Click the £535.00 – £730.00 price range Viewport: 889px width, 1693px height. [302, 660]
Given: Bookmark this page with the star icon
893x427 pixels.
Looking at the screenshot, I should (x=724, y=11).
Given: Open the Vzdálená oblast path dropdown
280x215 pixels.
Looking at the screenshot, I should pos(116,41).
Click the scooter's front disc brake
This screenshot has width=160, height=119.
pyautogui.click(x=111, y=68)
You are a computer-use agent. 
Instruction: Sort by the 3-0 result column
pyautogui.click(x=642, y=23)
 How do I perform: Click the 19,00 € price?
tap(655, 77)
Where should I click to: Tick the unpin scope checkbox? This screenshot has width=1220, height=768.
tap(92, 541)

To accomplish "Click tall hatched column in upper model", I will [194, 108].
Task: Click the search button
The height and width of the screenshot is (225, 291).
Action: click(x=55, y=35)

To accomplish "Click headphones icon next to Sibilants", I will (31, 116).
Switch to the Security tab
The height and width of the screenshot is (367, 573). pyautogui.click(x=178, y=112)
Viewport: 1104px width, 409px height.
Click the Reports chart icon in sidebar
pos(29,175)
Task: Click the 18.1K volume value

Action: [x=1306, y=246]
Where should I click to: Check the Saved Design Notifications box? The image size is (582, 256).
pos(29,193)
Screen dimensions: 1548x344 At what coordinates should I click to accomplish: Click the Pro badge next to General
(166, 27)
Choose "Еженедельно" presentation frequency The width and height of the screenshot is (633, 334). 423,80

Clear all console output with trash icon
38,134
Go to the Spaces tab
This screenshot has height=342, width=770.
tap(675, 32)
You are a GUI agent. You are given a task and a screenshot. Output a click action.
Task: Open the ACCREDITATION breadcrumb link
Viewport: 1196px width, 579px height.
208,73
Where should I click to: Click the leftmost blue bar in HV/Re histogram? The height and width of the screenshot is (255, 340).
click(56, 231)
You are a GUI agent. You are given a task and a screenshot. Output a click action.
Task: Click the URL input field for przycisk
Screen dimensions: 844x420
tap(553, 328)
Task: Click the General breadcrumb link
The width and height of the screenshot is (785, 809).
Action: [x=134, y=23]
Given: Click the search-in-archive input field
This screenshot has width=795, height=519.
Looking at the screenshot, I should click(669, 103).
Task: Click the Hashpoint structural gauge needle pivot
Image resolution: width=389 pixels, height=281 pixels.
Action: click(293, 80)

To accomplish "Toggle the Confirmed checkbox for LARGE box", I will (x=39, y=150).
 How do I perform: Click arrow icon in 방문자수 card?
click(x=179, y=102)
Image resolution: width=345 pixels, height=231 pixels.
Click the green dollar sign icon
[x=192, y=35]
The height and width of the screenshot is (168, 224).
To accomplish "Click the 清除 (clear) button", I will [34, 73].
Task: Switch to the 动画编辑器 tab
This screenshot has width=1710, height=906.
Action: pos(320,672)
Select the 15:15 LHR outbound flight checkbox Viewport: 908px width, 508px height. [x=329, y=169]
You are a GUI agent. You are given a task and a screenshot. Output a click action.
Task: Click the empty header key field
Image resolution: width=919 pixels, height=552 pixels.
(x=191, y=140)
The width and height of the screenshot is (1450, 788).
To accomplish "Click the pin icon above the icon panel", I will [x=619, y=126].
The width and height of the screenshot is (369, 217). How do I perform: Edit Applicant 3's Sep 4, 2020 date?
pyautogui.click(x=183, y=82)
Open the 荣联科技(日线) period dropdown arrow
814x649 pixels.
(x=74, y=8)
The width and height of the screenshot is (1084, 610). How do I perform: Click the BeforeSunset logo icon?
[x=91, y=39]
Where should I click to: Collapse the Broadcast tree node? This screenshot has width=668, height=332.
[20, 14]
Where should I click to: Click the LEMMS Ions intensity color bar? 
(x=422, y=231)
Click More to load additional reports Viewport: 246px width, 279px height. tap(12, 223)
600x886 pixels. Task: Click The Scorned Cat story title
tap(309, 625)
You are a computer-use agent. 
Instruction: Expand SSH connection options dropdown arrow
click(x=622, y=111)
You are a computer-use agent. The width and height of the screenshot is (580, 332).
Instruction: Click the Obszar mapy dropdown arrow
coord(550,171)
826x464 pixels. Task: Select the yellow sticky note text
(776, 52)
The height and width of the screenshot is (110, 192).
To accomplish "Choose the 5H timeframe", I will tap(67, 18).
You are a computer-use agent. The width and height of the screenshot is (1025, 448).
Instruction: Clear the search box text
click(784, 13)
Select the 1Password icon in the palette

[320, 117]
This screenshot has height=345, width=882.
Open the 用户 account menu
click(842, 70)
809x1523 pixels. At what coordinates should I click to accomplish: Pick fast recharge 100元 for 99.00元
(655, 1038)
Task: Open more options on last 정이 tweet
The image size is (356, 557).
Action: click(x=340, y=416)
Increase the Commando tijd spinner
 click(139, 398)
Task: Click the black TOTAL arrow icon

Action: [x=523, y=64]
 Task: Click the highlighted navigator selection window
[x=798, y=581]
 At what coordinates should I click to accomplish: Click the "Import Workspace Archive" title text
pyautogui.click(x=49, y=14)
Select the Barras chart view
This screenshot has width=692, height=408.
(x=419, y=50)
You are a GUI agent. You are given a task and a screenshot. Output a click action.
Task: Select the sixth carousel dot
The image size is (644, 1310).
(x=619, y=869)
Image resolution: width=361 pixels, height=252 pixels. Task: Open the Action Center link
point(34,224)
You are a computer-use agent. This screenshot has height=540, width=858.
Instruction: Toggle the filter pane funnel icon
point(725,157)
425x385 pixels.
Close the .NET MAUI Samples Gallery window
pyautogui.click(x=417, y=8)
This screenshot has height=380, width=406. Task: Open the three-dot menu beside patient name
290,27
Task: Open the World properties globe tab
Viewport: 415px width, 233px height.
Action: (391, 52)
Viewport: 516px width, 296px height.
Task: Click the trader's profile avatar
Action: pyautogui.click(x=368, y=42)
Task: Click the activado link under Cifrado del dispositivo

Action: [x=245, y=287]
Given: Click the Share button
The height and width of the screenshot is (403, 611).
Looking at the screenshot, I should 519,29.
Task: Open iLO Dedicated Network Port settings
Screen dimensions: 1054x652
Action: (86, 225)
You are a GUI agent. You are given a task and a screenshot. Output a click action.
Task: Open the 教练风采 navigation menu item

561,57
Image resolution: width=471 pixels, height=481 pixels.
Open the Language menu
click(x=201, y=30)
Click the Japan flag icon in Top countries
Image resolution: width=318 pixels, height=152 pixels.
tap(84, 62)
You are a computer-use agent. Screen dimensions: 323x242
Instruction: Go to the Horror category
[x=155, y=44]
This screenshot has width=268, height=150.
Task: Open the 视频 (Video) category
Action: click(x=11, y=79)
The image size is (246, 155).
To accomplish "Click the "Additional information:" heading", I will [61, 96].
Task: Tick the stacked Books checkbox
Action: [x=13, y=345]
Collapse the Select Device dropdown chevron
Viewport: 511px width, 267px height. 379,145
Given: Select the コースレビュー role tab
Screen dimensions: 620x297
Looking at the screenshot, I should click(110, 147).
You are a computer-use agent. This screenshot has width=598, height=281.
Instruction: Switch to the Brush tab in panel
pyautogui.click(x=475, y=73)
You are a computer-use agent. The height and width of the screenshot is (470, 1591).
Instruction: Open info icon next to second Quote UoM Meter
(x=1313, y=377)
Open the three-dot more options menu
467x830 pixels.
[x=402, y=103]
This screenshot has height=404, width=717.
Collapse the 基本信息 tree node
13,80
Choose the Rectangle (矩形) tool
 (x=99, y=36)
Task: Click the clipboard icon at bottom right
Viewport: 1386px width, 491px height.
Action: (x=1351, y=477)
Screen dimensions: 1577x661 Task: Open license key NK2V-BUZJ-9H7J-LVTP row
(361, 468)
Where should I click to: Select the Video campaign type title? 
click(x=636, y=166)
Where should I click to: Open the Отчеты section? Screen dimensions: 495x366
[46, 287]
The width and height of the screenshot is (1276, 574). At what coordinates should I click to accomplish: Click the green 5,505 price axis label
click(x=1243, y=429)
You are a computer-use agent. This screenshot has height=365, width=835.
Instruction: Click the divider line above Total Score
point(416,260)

::::::

**Activity**: Could you restate word for word the lines above from the one containing "Image resolution: width=345" through the one containing "Select the 15:15", both included, and nothing else?

**Written answer**:
Image resolution: width=345 pixels, height=231 pixels.
Click the green dollar sign icon
[x=192, y=35]
The height and width of the screenshot is (168, 224).
To accomplish "Click the 清除 (clear) button", I will [34, 73].
Task: Switch to the 动画编辑器 tab
This screenshot has width=1710, height=906.
Action: pos(320,672)
Select the 15:15 LHR outbound flight checkbox Viewport: 908px width, 508px height. [x=329, y=169]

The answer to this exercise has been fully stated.